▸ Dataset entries

........

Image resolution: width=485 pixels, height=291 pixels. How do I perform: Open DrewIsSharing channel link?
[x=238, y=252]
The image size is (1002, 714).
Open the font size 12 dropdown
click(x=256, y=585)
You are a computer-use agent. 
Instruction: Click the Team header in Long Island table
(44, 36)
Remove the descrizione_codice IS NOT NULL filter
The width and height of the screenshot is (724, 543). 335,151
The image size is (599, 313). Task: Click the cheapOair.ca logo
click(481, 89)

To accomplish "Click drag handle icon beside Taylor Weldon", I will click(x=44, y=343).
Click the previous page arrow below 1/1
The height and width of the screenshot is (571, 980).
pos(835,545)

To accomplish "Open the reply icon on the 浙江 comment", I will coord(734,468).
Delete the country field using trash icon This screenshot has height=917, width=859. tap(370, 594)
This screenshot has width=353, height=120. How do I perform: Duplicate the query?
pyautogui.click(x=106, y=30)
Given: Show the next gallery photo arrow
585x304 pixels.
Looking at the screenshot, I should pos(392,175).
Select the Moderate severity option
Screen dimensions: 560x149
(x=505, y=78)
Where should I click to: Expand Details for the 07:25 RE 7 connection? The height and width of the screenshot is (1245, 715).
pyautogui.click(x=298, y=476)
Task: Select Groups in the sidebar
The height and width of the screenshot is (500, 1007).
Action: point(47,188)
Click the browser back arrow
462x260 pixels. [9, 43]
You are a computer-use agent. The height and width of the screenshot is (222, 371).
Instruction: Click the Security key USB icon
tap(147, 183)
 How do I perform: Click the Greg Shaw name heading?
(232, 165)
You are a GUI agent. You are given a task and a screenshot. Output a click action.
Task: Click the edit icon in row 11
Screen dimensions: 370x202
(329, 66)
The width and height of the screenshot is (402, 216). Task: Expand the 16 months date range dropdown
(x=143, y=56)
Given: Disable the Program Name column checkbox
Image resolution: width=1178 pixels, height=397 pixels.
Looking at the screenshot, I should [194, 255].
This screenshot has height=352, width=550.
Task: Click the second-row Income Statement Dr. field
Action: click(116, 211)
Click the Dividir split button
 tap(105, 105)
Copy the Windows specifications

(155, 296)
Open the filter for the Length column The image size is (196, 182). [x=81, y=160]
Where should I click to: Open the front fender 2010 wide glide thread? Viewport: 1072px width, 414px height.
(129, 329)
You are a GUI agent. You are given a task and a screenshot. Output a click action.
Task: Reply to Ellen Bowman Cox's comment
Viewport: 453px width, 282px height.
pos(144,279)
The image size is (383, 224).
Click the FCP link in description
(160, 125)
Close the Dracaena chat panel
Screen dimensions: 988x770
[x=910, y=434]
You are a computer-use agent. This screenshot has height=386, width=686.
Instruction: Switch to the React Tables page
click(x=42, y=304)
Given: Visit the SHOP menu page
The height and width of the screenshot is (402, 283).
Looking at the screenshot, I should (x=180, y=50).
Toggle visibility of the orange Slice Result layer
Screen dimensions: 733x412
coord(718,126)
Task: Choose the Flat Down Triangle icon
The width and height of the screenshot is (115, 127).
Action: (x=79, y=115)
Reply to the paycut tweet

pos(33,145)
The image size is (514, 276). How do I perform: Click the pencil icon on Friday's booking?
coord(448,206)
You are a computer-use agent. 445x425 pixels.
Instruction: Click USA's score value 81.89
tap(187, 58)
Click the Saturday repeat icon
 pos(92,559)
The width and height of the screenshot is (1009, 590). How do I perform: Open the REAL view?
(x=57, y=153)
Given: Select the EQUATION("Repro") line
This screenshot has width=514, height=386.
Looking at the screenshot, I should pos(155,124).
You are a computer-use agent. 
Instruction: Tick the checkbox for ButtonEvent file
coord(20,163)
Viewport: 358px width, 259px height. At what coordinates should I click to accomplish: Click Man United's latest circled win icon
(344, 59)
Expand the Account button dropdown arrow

........

▸ WHAT YOU NEED TO DO
A single number is the whole answer: how many lines of the records contain the word "comment".

▸ ANSWER BELOW
2